Testing fabric filters
Testing fabric filters

The Importance of a Quality Assurance/Quality Control Program When Purchasing Fabric Filters

The value of fabric and bag Quality Assurance/Quality Control program, bag installation oversight, and bag monitoring program increases as the code requirements become more stringent. The intrinsic value of the QA/QC program is driven by the fact that the failure of even one bag can cause dust contamination on the clean side of the baghouse. This, in turn, leads to widespread premature bag failure and/or pressure drop increases. Recent new fabric and bag QA/QC programs have detected membrane failures, out of spec strength and permeability, fabric shrinkage concerns, bag punctures and significant dimensional and construction issues.

The following are a brief description of the test methods currently employed in a QA/QC program.

Air Permeability

The air permeability is used to determine the amount of air that can flow through a given cloth area. Permeability is defined in ASTM Standard D737 as the rate of air flow passing perpendicularly through a known area of fabric which is adjusted to obtain a prescribed air pressure differential between the two fabric surfaces.

The failure of even one bag can cause dust contamination on the clean side of the baghouse.

Mullen Burst

The Mullen burst strength test, described in ASTM Standard D3786, is designed to show the relative total strength of fabrics to withstand severe pulsing or pressure. Fabric strength is determined by measuring the pressure required to rupture the specimen from inflation of an expandable diaphragm.

Tensile Strength

The tensile strength test provides data on fabric strength and elongation. The ASTM Standard D5055 provides raveled strip (woven fabrics) and cut strip test procedures (nonwoven and felted fabrics) for determining the breaking force and elongation of most textile fabrics.

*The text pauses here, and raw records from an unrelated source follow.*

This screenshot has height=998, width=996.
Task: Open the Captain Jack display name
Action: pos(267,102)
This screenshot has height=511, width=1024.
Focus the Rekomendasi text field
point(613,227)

M.I.T. Flex Endurance Test

The M.I.T. flex endurance test primarily measures the relative value of fabric to withstand self-abrasion from flexing by measuring the number of flex cycles necessary to break a fabric sample. The test method is described in ASTM Standard D2176 which is the standard method for testing the folding endurance of paper. The fabric samples are tested in both the warp and fill directions.

The M.I.T flex test has traditionally been used to help determine the rate of deterioration of woven fiberglass bags used in the coal-fired utility boilers due to the inherent abrasiveness of glass fibers. ETS has also found the M.I.T. flex test to be very useful in the evaluation of many felts and their ability to withstand flexing against a wire cage during pulse cleaning cycles. For nearly all filter bag fabric types, this test can be a leading indicator that the fabric is nearing the end of its useful service life.

Filtration Performance

The filtration performance test apparatus developed in Germany measures filter media performance under defined conditions with regard to filtration velocity, particle size distribution, and cleaning requirements, simulating actual baghouse conditions.

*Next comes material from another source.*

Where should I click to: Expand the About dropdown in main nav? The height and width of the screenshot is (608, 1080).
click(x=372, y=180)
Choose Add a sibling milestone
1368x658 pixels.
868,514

Fourier Transform Infrared Spectroscopy (FTIR)

FTIR is a technique that uses infrared light to observe properties of solid, liquid, or gas. In infrared spectroscopy, IR radiation is passed through (transmitted). The resulting spectrum represents the molecular absorption and transmission, creating a molecular fingerprint of the sample. FTIR analysis results are generally utilized for identification of materials of construction (e.g., fiber type, thread type) of filter bags and/or evaluation of contaminants.

Comprehensive Monitoring Programs

Long-term monitoring programs compliment QA/QC programs. All the strength and flow tests should be done in conjunction with each other periodically in order to develop the loss of strength and flow trend lines over time. The testing program can identify when the bags are approaching end of life and higher risk of failure, but cannot predict the exact timing of the end of life of the bag set. Permeability measurements of used bags can, by varying the amount of vacuuming, help to determine if the bags are gradually blinding (losing permeability). Used bag test values are compared with the original clean fabric test values to show rate and level of deterioration.


Today the primary reasons for conducting fabric and bag QA/QC include:

  1. Minimize baghouse and production downtime by ensuring that the specification is met and related bag failure precluded.
  2. Protect the user in the event of warranty issues by providing baseline data.
  3. Provide an unbiased third-party assessment of faulty fabric and finished filter bags.